Background information
- Origin: Avery Hill College, London, England
- Genres: Folk-rock
- Years active: 1968–1974, 2010-
- Labels: Decca Nova, Bradley's Records, Cherry Tree Records, Limefield, SPC, Wasabi Records (Japan)
- Members: Terry Hiscock Doug Morter Rog Trevitt
- Past members: Chris George (left September 2021)

= Hunter Muskett =

English folk-rock band

Hunter Muskett is an English folk-rock band, that first existed between 1968 and 1974, and reformed in 2010.

==Beginnings==
The group was formed at Avery Hill College in South London, when Terry Hiscock and Chris George were joined by fellow student Doug Morter. The band's name was taken from an anecdote about an eccentric Cornishman.

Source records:
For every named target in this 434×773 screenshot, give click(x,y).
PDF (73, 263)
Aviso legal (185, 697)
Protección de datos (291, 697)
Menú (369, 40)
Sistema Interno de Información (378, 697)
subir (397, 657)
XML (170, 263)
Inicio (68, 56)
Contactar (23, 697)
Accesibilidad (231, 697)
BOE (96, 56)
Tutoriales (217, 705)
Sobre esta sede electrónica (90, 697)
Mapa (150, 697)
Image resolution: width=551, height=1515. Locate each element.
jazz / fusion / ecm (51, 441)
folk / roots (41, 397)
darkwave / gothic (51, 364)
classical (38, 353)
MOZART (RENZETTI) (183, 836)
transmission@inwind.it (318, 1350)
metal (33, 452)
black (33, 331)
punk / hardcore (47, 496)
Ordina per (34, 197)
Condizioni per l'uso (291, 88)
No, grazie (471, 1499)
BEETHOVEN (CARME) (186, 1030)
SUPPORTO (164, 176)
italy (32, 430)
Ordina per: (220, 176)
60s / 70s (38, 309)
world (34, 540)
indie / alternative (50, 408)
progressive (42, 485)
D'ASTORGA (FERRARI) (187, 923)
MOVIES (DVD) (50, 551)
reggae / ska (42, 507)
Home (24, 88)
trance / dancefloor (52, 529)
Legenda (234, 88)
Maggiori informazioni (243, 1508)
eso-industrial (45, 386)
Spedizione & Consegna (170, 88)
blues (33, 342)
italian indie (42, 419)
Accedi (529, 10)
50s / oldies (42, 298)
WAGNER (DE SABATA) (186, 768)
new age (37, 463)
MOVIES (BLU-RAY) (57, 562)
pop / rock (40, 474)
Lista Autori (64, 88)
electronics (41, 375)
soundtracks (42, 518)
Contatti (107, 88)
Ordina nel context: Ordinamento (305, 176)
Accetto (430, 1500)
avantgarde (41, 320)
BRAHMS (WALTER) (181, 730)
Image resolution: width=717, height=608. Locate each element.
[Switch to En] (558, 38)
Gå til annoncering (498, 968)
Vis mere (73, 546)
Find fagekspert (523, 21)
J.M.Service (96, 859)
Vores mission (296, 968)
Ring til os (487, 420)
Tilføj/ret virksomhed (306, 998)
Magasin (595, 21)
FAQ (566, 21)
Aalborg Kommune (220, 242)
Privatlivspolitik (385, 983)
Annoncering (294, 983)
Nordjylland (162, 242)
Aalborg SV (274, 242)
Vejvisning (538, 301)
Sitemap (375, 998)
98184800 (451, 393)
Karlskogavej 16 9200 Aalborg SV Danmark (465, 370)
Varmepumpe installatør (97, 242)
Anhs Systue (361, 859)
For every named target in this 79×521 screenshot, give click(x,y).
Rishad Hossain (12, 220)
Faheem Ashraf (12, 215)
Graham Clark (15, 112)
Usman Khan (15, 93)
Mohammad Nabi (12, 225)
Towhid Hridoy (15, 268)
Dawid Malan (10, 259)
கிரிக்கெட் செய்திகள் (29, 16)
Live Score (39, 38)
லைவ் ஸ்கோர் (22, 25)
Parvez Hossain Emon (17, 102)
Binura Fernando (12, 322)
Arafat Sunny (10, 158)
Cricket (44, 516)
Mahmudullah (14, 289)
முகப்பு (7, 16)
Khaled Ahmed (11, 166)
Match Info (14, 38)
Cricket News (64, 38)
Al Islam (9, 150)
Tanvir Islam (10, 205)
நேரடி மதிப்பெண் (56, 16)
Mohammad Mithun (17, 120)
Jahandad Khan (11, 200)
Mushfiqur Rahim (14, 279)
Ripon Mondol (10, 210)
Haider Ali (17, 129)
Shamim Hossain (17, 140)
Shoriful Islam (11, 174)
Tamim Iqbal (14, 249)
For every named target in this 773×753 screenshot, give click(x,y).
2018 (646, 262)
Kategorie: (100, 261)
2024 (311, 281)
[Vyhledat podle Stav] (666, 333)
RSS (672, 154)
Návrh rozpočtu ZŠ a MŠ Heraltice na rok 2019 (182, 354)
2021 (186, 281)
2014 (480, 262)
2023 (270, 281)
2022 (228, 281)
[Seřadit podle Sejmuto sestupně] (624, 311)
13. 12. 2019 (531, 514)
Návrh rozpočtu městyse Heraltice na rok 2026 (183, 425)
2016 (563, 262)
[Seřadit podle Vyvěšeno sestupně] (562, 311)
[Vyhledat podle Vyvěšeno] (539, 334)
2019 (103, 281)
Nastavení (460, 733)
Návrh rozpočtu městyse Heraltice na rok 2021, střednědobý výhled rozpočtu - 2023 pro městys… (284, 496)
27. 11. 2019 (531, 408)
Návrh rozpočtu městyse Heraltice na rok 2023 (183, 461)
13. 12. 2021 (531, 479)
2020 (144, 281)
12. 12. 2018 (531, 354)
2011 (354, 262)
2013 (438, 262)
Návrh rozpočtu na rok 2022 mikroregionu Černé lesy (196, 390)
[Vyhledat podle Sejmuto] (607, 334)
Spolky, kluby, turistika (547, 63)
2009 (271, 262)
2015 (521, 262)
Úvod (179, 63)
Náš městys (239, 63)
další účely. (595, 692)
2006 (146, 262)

## EXERCISE REQUIREMENTS
Please copy the entire Hunter Muskett text word for word. Work only from the Hunter Muskett text, not the material.

## TASK OUTPUT
Background information
- Origin: Avery Hill College, London, England
- Genres: Folk-rock
- Years active: 1968–1974, 2010-
- Labels: Decca Nova, Bradley's Records, Cherry Tree Records, Limefield, SPC, Wasabi Records (Japan)
- Members: Terry Hiscock Doug Morter Rog Trevitt
- Past members: Chris George (left September 2021)

= Hunter Muskett =

English folk-rock band

Hunter Muskett is an English folk-rock band, that first existed between 1968 and 1974, and reformed in 2010.

==Beginnings==
The group was formed at Avery Hill College in South London, when Terry Hiscock and Chris George were joined by fellow student Doug Morter. The band's name was taken from an anecdote about an eccentric Cornishman.